Direct measures of child aggression and defiance/noncompliance are obtained from coded video data of two parent-child interaction tasks: a ‘Don’t touch’ prohibition task, and a ‘Clean up’ compliance task [
65‐
67], and one frustration task – the ‘Barrier’ task. The first two tasks have been used to assess child defiance in several HICs [
66,
67]. Since they have, to our knowledge, not been used in LMIC contexts, baseline videos will be examined and culturally sensitive modifications will be made to existing coding schemes. The Barrier task has also been widely used in HICs [
68], as well as in our previous work in South Africa [
69], to provide a measure of negative reactivity (on the basis of latency (3-point scale) and intensity (5-point scale) of negative emotion), and constructive versus nonconstructive emotion regulation strategy.
Data management
Data are collected on tablets and, once complete, automatically submitted to a secure server platform hosted by Mobenzi, a South African organisation that specialises in software development for research purposes.
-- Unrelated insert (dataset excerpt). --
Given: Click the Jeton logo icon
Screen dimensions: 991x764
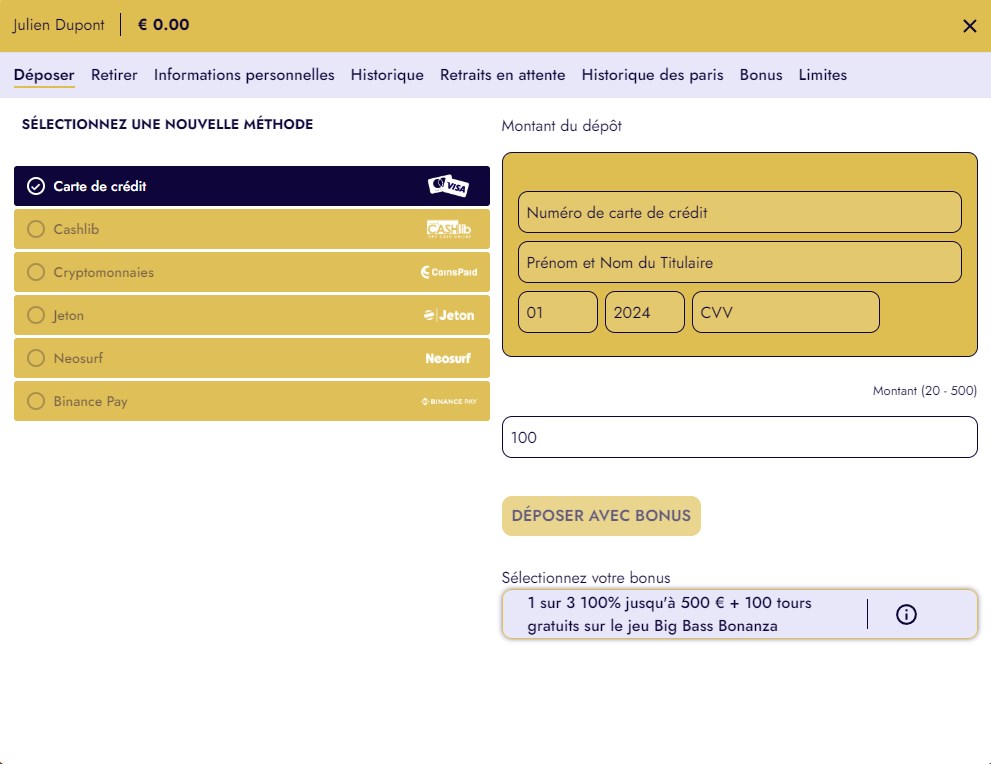Looking at the screenshot, I should pos(449,315).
Participants are allocated personal identification numbers that are used in all study records to protect their identity and maintain confidentiality. All child assessments and caregiver-child interaction tasks are video-recorded, for both coding and quality control purposes. Videos are labelled by ND and saved in a separate location at the end of each day. In addition, a random subsample (10%) of videos is checked by ND for fidelity to the assessment procedure. Data transmitted from the tablets are stored on a secure central network server.
Data analysis
Data analysis will be completed by a designated statistician/statistical team independent from study investigators. Group baseline differences will be assessed using independent t tests and Mann-Whitney U nonparametric tests if data do not fit necessary assumptions. Analysis of baseline group differences will also include sociodemographic data such as gender and household factors (e.g. income, employment). Analysis of covariance will be used to assess intervention effects at post intervention and follow-up. Post-test and follow-up scores for primary and secondary outcomes will constitute dependent variables, while child age, sex and baseline scores will be controlled for as covariates. Intention-to-treat analysis will be used to examine intervention effects. Missing individual-level outcome data will be addressed using multiple imputation methods.
Mediator analysis will aim to identify certain active components of the intervention and elucidate the pathways to change. To this end, the following two questions will be examined: whether improvements in maternal sensitivity and reciprocity in the book-sharing context mediate improvements in child language and attention; and whether increases in maternal sensitivity and mental state talk in both book-sharing and non-book-sharing contexts, and reduction in negative parenting and increase in supportive parenting, mediate improvements in child social understanding, prosocial behaviour, and aggression.
Moderator analysis
An exploratory subgroup analysis will be conducted to investigate whether certain groups benefit more or less from the intervention. Subgroup analysis will be explored for carer relationship (mother, father, grandparents), child sex, number of sessions attended, family socioeconomic adversity, parental stress, and caregiver mental health. Potential mediators and moderators of the intervention will be explored using mixed linear models.